Non li sentiamo perché il vento è contrario, ci spinge verso di loro, ma Paulo dall’albero maestro dice di aver visto i sardi sparare sui cani infedeli con gli archibugi, e che questi cadono come mosche. Dice che la Sultana è assediata, e preghiamo il Signore affinché questo vento che ci sospinge non ci faccia morire invano.
Paulo dice che i musulmani sono molti di più. I veneziani scappano dal conflitto, la Capitana di Doria esce dalla formazione, rompendo le fila. Siamo spacciati, penso io, ma non lo dico a Miguel, lo spagnolo. Sorride amaro. E’ voluto uscire sul ponte a tutti i costi, ha detto che preferisce morire per il suo Dio e il suo Re che stare sottocoperta. Gli sorrido di rimando. Ci avviciniamo sempre di più alle galee ottomane. Il comandante de Machado ci richiama all’ordine. Le galee lontane cozzano e urlano come mostri marini. Ci siamo quasi.

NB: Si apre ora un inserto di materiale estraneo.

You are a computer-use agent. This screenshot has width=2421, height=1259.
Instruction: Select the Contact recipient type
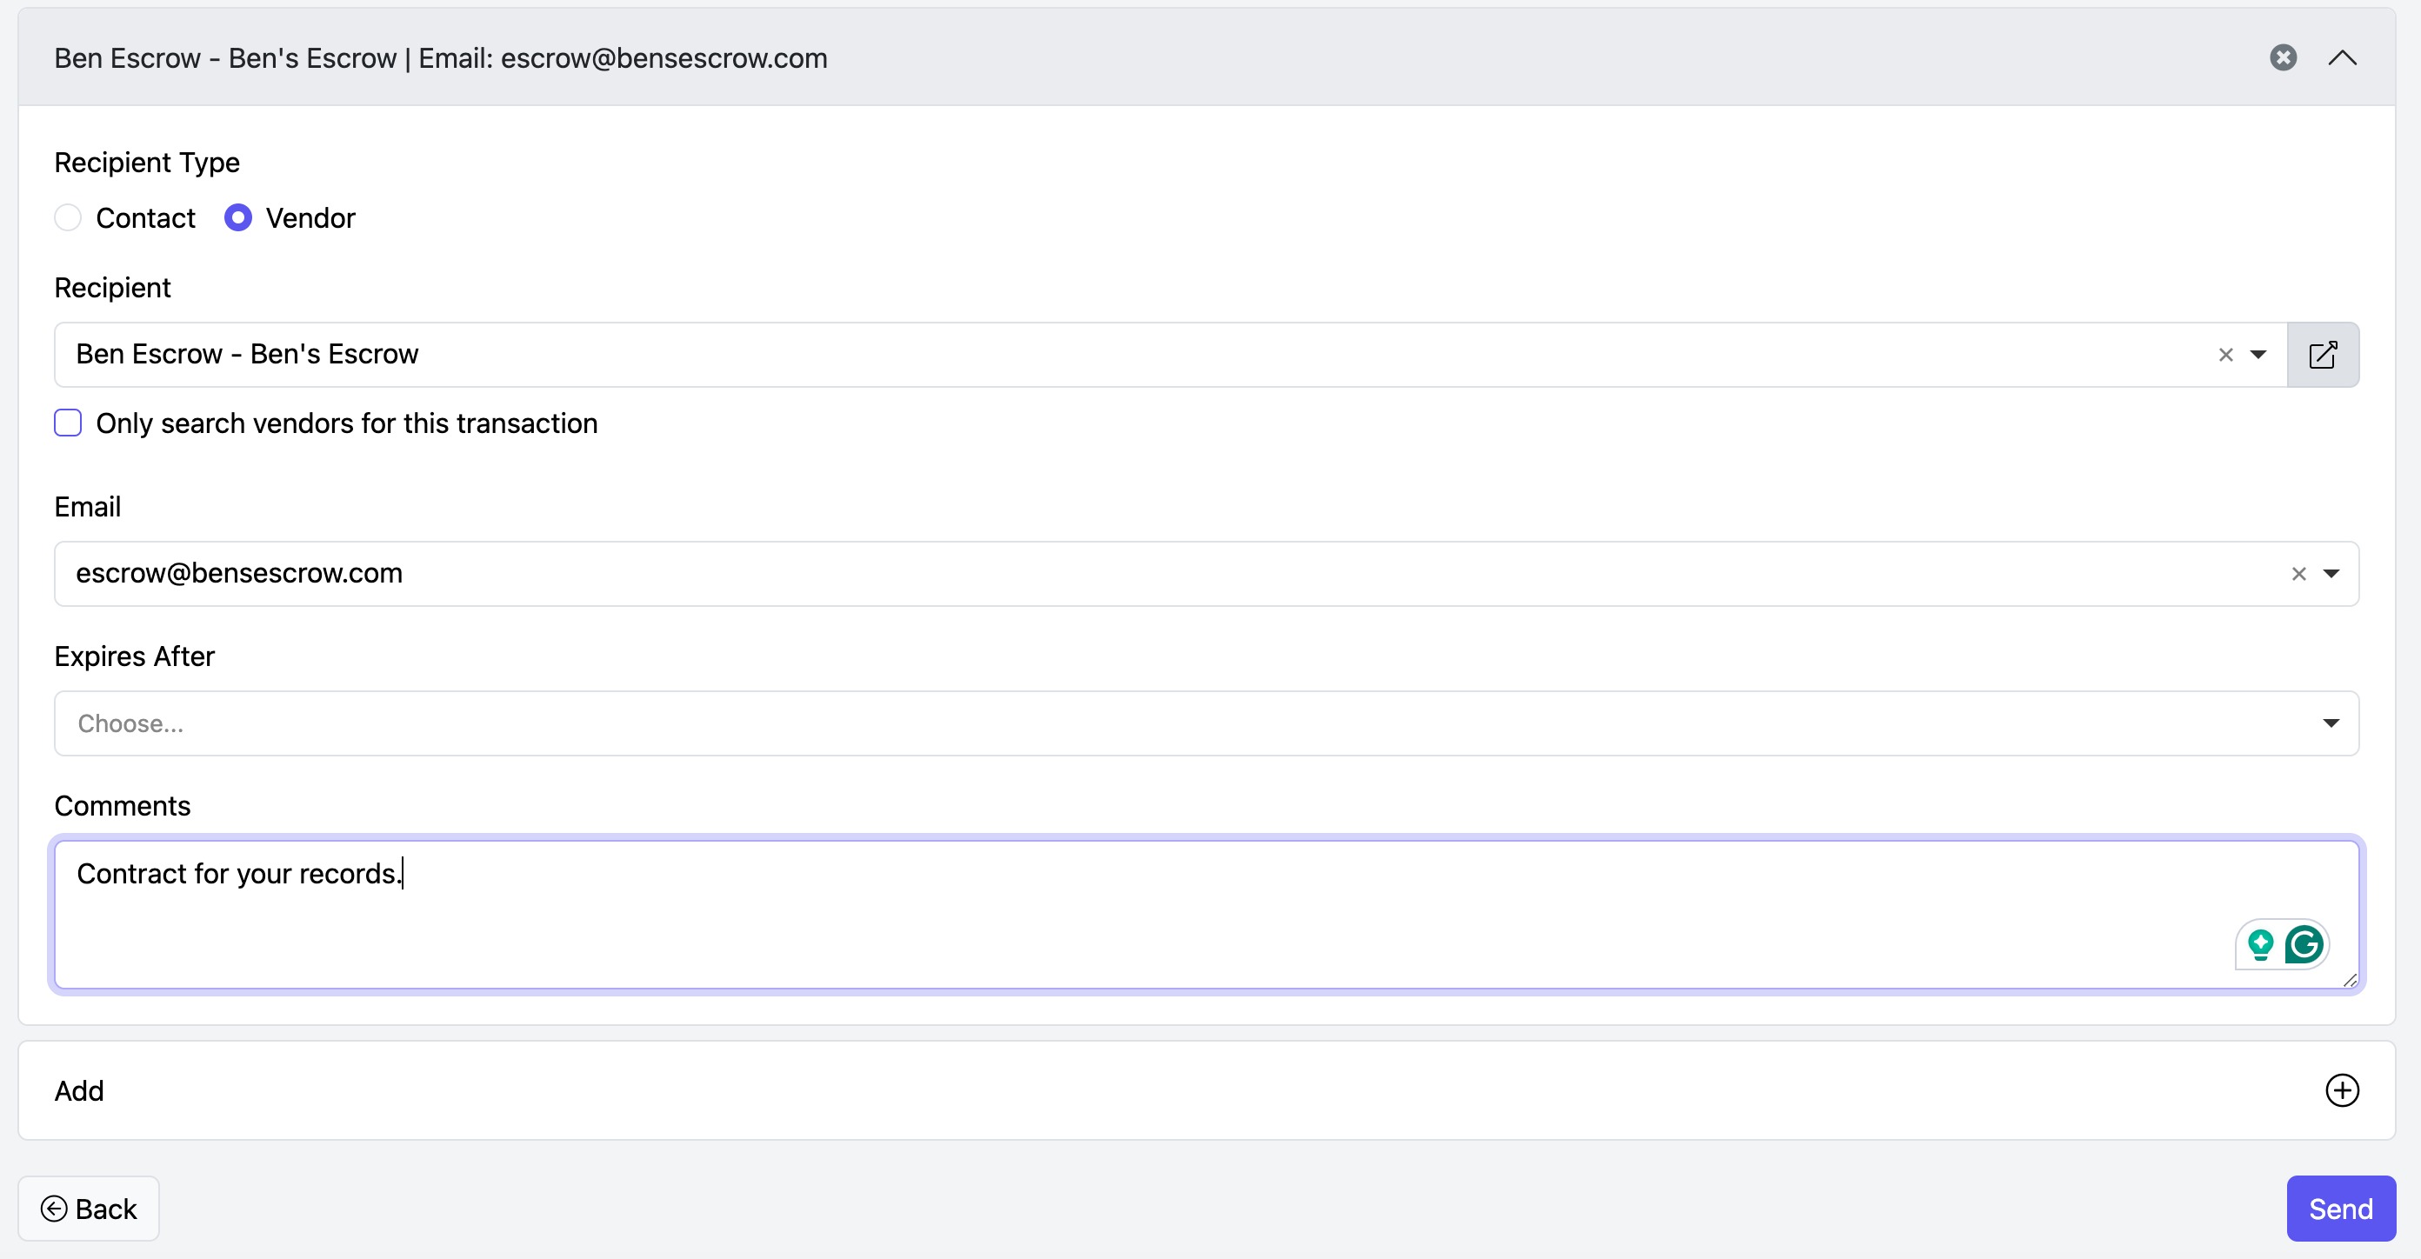(x=68, y=218)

Miguel è stato colpito tre volte, da tre proiettili. Due l’hanno colpito al petto, l’altro al braccio sinistro; non riesce più a muoverlo, ma è contento lo stesso: dice che col destro potrà ancora scrivere. Mentre tornavamo verso Messina mi ha confidato ciò che vuole scrivere: un cavaliere un po’ tocco, Alfonso, o forse Alonso, non ricordo, e della sua ostinazione nel combattere dei giganti con le braccia rotanti, o forse dei mulini a vento; non ricordo. Probabilmente delirava per la febbre alta.